There is no disputing but that we live in the digital age. Virtually everything is available online.
However, there is a downside to the digital revolution which can often leave you hanging on, getting the voice message run-around, confronted with impersonal and incomplete robotic instructions as to what number to press for customer service.
The customer is still key to business success and it’s hard to beat hands on, first hand personal service.
Somewhere in the middle are gift tokens.
They are certainly convenient and very often present an ideal solution in search of an appropriate gift for friends or family. However, Caveat emptor – let the buyer beware!
Gift vouchers can become the bane of your life, even if they are given in good faith as they are so easy to misplace and even expire.
But there’s never any fear of that if you’re dealing with a reputable, reliable and established business which always puts the customer first.
One such scenario arose recently at A.J.Flynn’s Menswear at Main Street, Portlaoise when a customer arrived in the shop with a 20-year-old gift voucher.
Normally with that passing of time and by today’s norms the voucher might have fallen foul of the ‘use it, or lose it’ rule of thumb.
However, Alan Flynn had no hesitation whatsoever in honouring the gift voucher.
He explains: “A woman arrived in to the shop on a Saturday evening over the Christmas period and presented a gift voucher which dated back to 2000 to establish if it was still valid.
“It was for £50 punts, dating back before the Euro. She was delighted when I assured her that of course I would honour the value of the gift voucher, but she left the shop and said she’d come back in another day.”
Clearly still in no big hurry to part with her newly found good fortune the customer did return to the shop last week, purchased a garment of her choice and left Flynn’s Menswear a happy customer.
Flynn’s Menswear has been a fixture on Main Street Portlaoise since 1970 and so the business marks its 50th anniversary next year.
It was established by Alan’s parents Albert and Eileen who had purchased the premises from Tom Robinson who emigrated to Australia. They had previously set-up their own drapery store in Balltinglass in 1947.
Alan may well hold the record for bizarre encounters with gift vouchers and also tells the story of how one customer from their shop in Wicklow, which they had sold in 1998, arrived into the shop in Portlaoise with an old voucher which they had previously purchased some years earlier in Balintinglass.
That too was honoured Alan explains with a smile, as A.J. Flynn’s is the shop that appears to have the gift vouchers that keep on giving.

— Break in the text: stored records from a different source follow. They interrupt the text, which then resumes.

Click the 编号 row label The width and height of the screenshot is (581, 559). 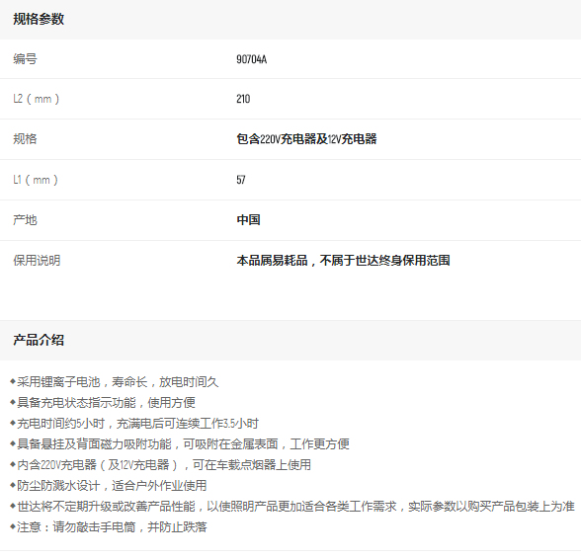click(x=25, y=59)
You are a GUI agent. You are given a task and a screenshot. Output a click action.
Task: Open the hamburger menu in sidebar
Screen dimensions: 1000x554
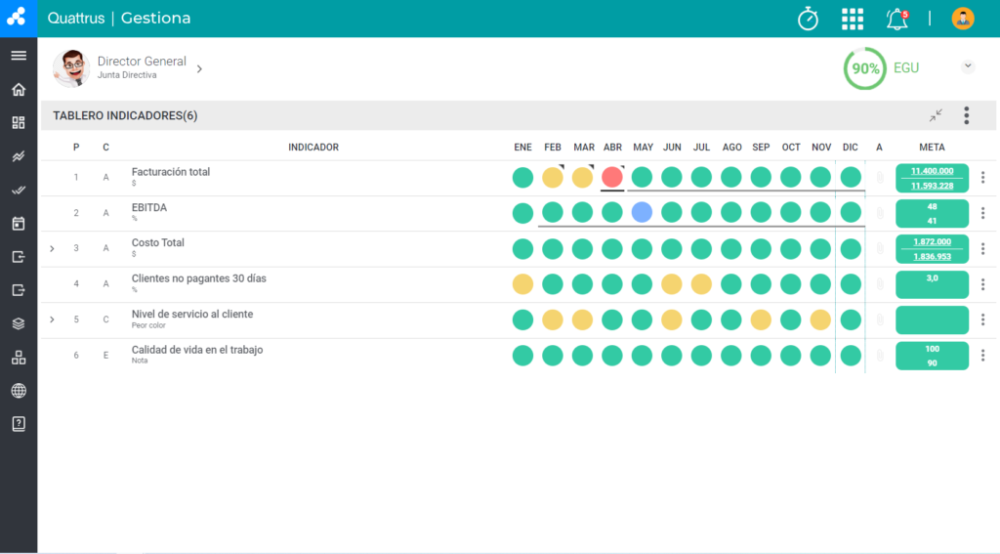point(19,56)
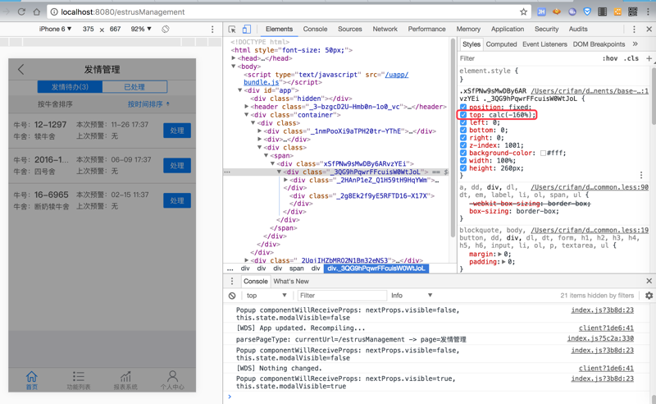656x404 pixels.
Task: Click the console Filter input field
Action: (340, 296)
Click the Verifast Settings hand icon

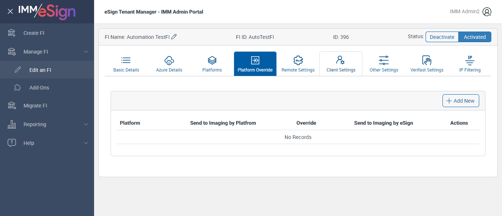coord(427,61)
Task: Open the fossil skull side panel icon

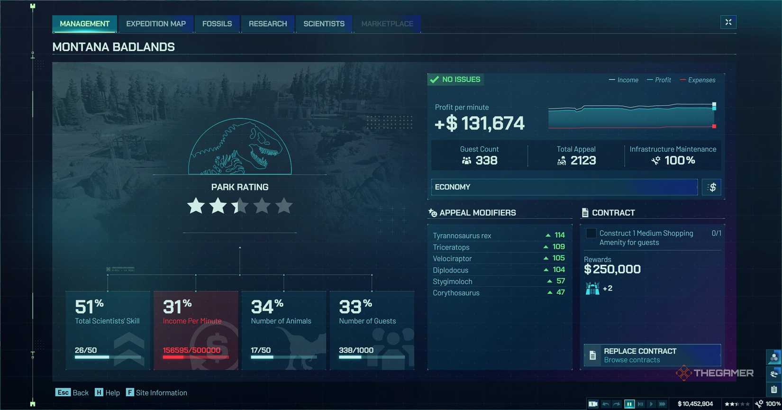Action: point(774,374)
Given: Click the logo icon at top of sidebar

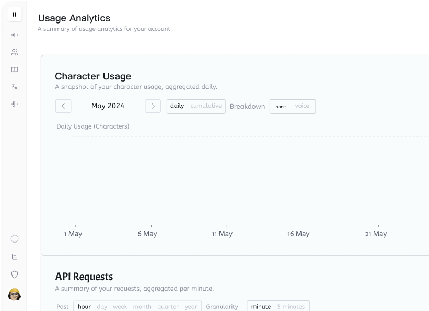Looking at the screenshot, I should [15, 15].
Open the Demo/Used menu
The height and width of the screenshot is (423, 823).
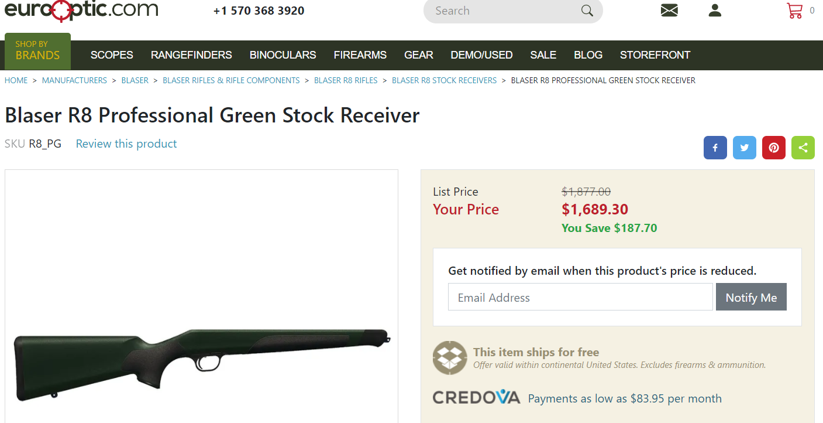(481, 55)
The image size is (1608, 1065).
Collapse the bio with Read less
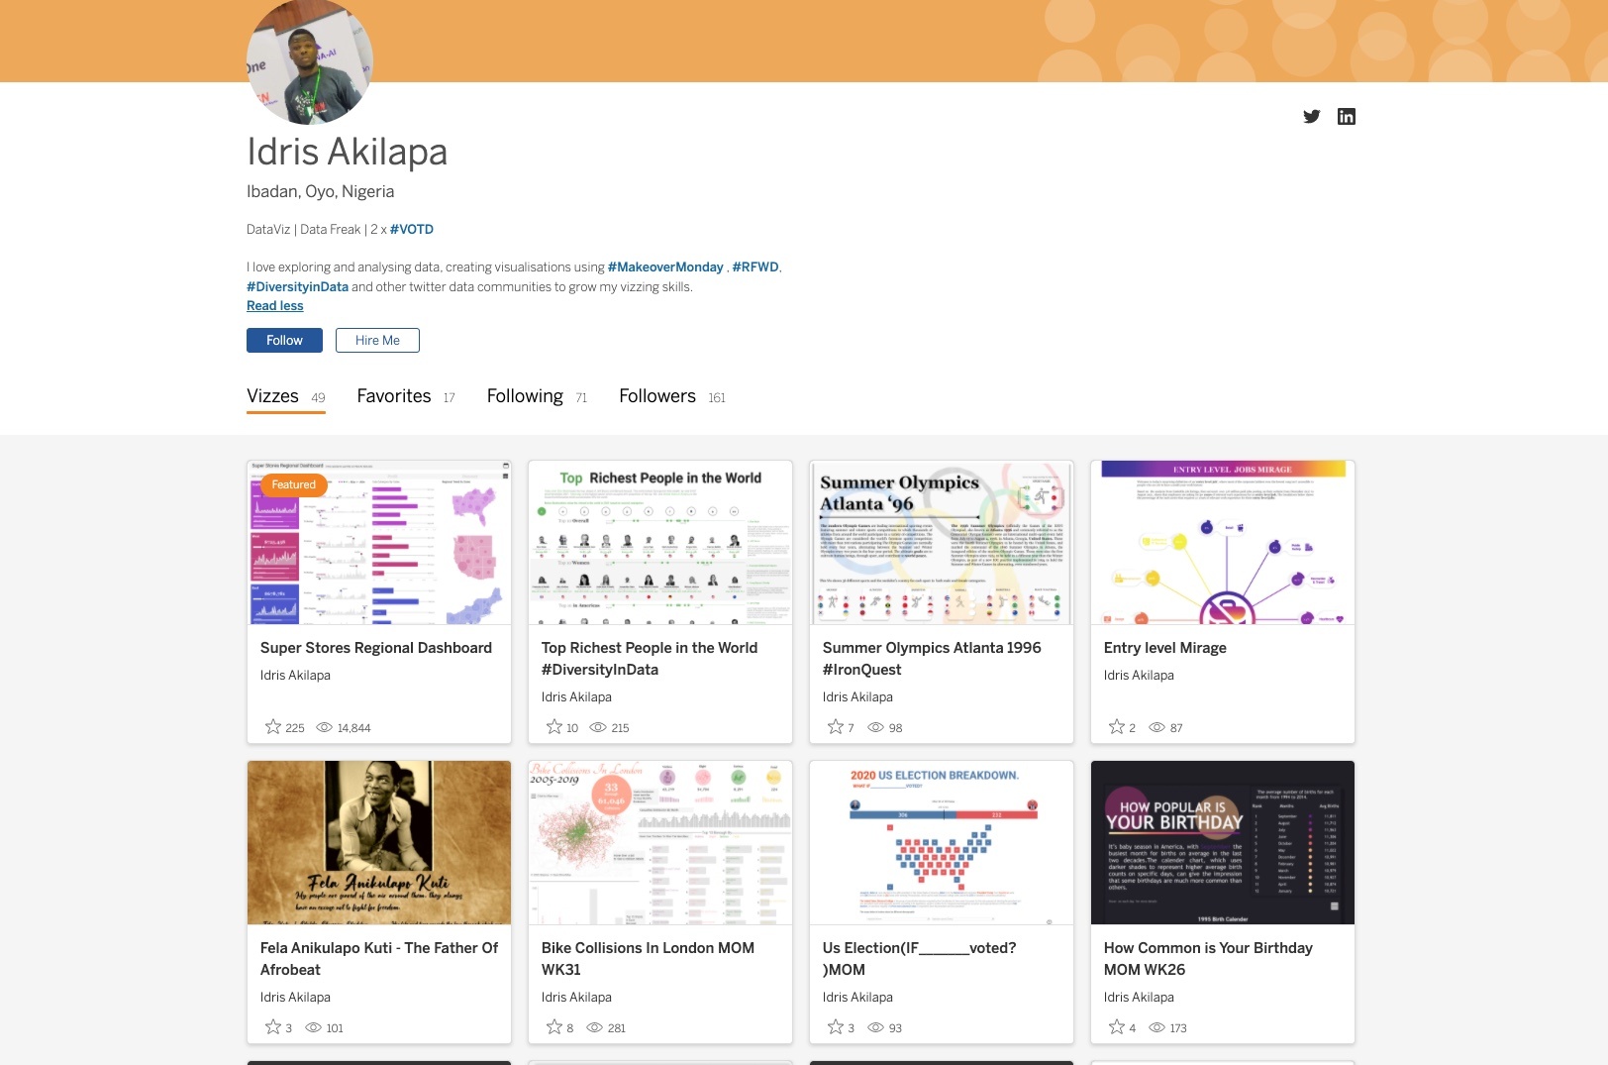coord(274,306)
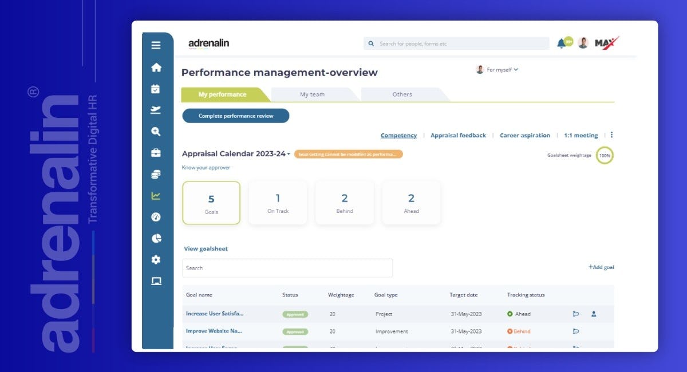Switch to the My team tab
687x372 pixels.
313,94
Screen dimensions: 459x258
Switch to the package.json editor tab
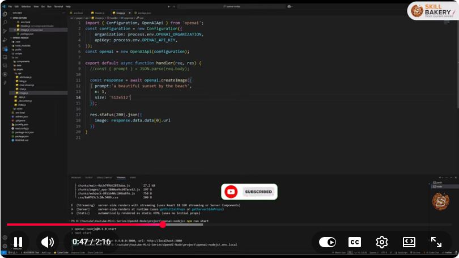pyautogui.click(x=143, y=13)
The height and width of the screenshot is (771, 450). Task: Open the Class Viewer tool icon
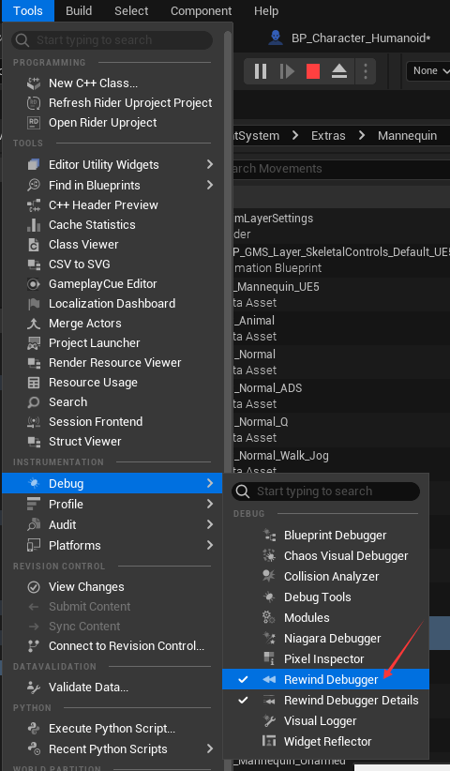coord(34,245)
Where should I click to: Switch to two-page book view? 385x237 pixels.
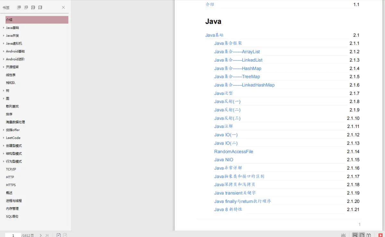[x=369, y=235]
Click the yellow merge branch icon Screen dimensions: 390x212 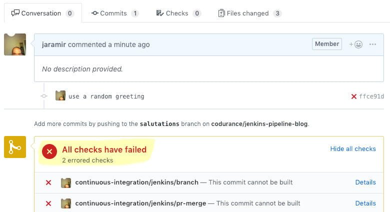[x=15, y=147]
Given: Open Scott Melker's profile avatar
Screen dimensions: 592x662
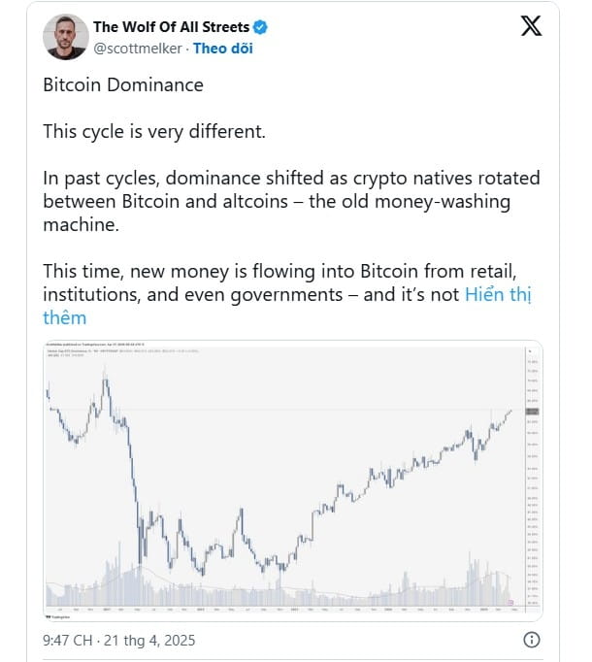Looking at the screenshot, I should tap(65, 37).
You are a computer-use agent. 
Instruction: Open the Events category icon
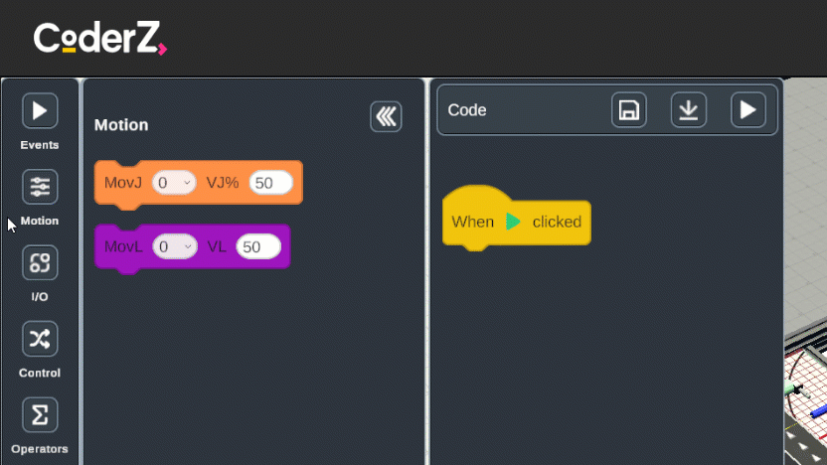click(x=40, y=110)
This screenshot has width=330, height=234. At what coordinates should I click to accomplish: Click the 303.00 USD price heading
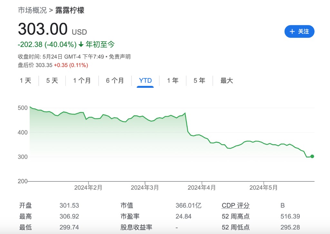[43, 29]
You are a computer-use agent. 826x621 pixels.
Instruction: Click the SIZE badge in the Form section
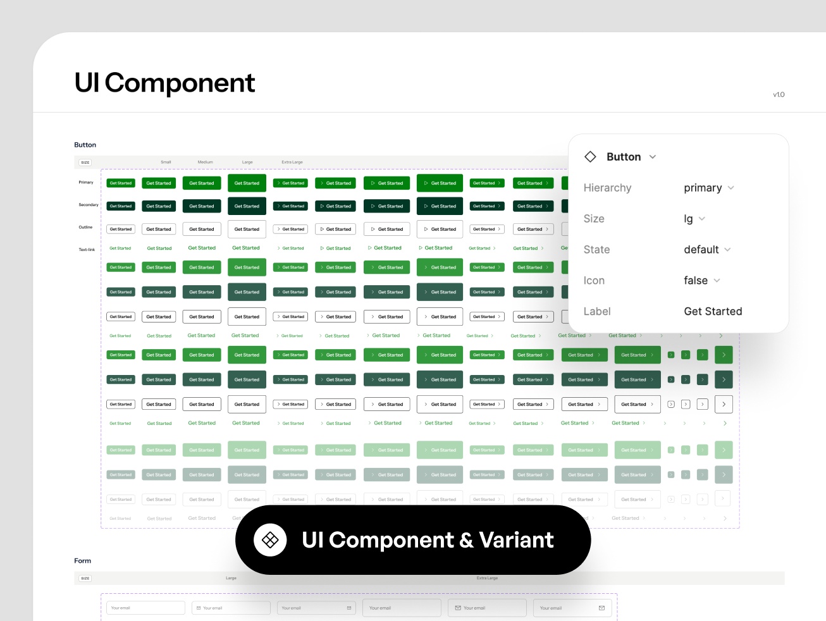coord(84,578)
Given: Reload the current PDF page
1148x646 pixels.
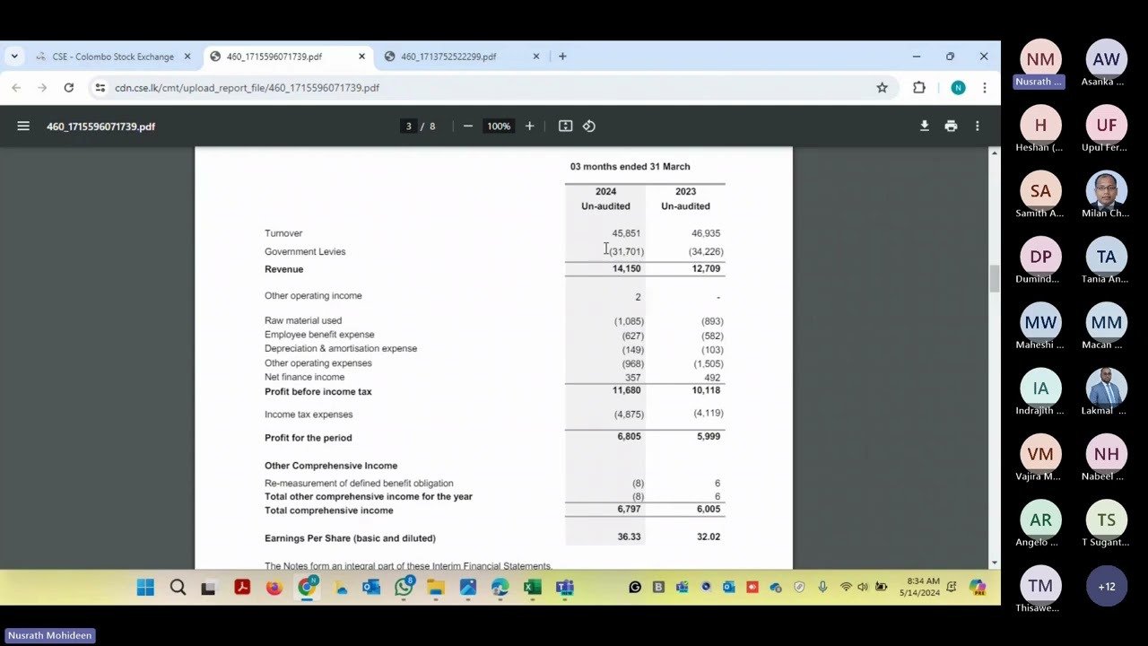Looking at the screenshot, I should coord(68,87).
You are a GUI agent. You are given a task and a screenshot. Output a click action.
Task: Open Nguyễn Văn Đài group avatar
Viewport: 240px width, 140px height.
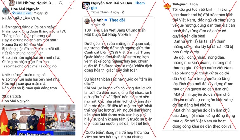click(x=86, y=5)
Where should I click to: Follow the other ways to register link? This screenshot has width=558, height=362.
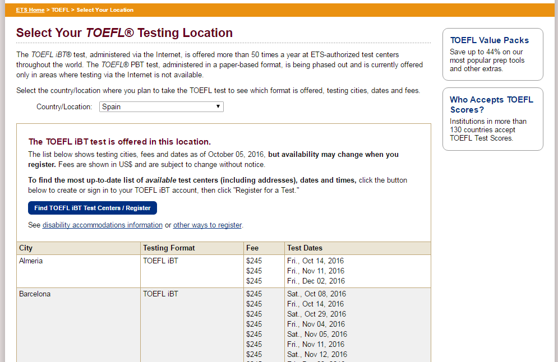point(207,225)
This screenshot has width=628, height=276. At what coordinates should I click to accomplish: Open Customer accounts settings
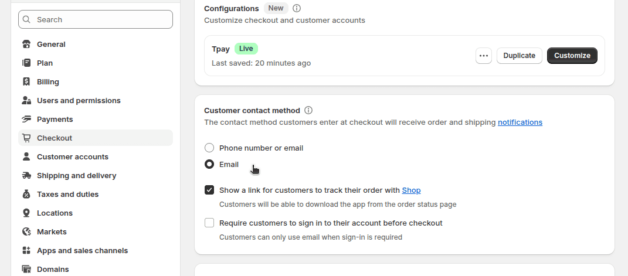(73, 157)
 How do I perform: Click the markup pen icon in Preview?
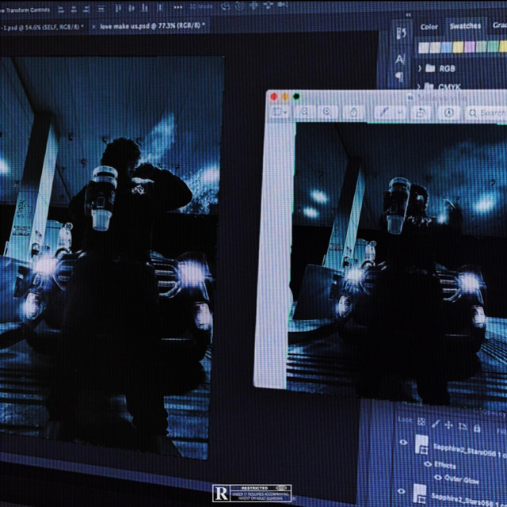click(x=383, y=113)
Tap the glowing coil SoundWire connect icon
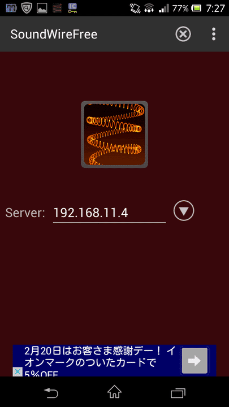This screenshot has height=407, width=229. point(114,134)
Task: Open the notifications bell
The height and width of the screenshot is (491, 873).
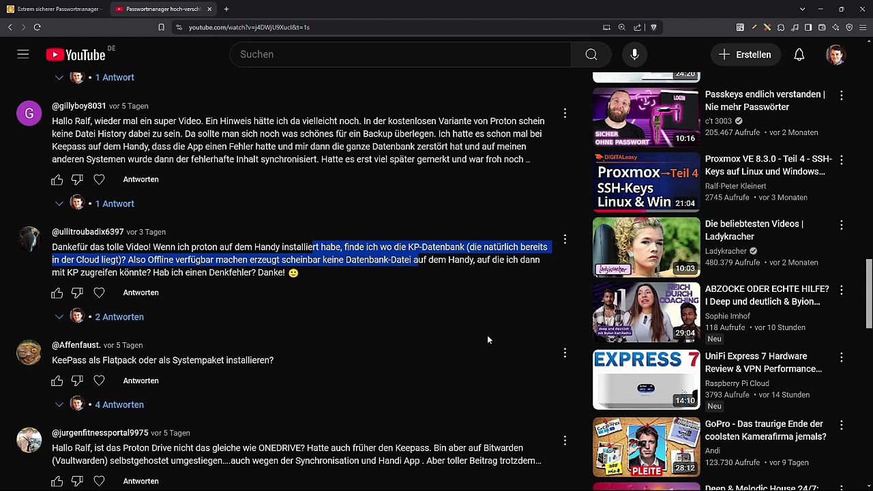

Such personal service has been the cornerstone of Flynn’s for five decades now and of course Alan has played a pivotal role is establishing the Laois Chamber of Commerce and the original Portlaoise Traders Association over the years.
Alan reflects that he did so in partnership with his great friends and fellow Portlaoise businessmen, the late Pat Miller of Miller’s Hardware and John McNamee of Easons, both who continue to be sadly missed around the Town and in business circles.